Operating Activities:

Net cash provided by (used in) operating activities was $692 million higher than the same period in 2021. The variance to the prior year was primarily attributable to:

Cash earnings (net income plus non-cash adjustments) were $26 million higher for the six months ended June 30, 2022 compared to the same period in the prior year primarily due to increased Electric and Gas Utility margins driven by new rates and increased rider revenues and prior year impacts from Winter Storm Uri.

Net inflows from changes in certain operating assets and liabilities were $670 million higher, primarily attributable to:

Cash inflows increased by $679 million as a result of changes in our regulatory assets and liabilities primarily driven by prior year incremental fuel, purchased power and natural gas costs due to Winter Storm Uri and current year recovery of a portion of Winter Storm Uri incremental and carrying costs from customers;

Cash inflows decreased by $44 million as a result of changes in accounts receivable and other current assets primarily driven by higher pass-through revenues reflecting higher commodity prices; and

Cash outflows decreased by $36 million as a result of changes in accounts payable and accrued liabilities primarily driven by payment timing of natural gas and power purchases and other working capital requirements.

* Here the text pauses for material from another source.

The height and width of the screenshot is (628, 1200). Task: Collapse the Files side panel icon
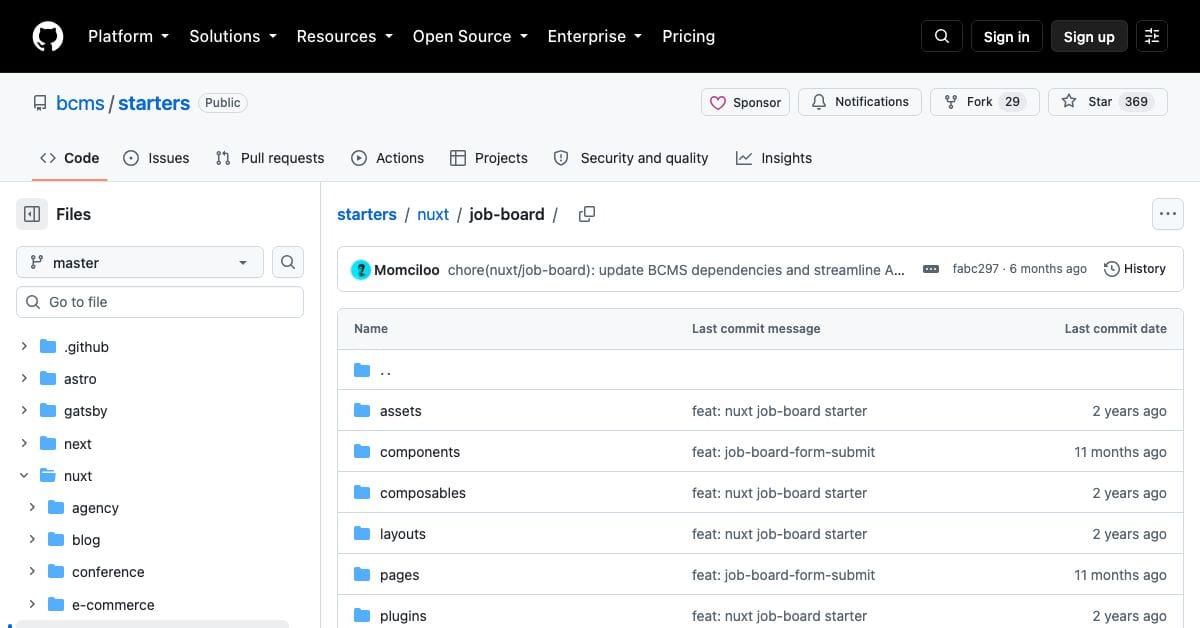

Cash outflows increased by $4.0 million for other operating activities which was primarily driven by changes in contractor retainage balances.

Investing Activities:

Net cash used in investing activities was $18 million lower than the same period in 2021. The variance to the prior year was primarily attributable to:

Capital expenditures of $294 million for the six months ended June 30, 2022 compared to $319 million for the same period in the prior year. Lower current year expenditures were driven by lower programmatic safety, reliability and integrity spending at our Gas and Electric Utilities; and

Cash inflows decreased by $7.3 million for other investing activities which was primarily driven by prior year sales of transmission assets and facilities, none of which were individually material.

Financing Activities:

Net cash used in financing activities was $704 million higher than the same period in 2021. The variance to the prior year was primarily attributable to:

Cash inflows decreased $680 million due to short-term and long-term repayments in excess of borrowings which was primarily driven by prior year term loan borrowings related to Winter Storm Uri;

Cash inflows decreased $20 million due to decreased issuances of common stock;

Cash outflows increased $6.0 million due to increased dividends paid on common stock; and

Cash inflows increased by $1.4 million for other financing activities.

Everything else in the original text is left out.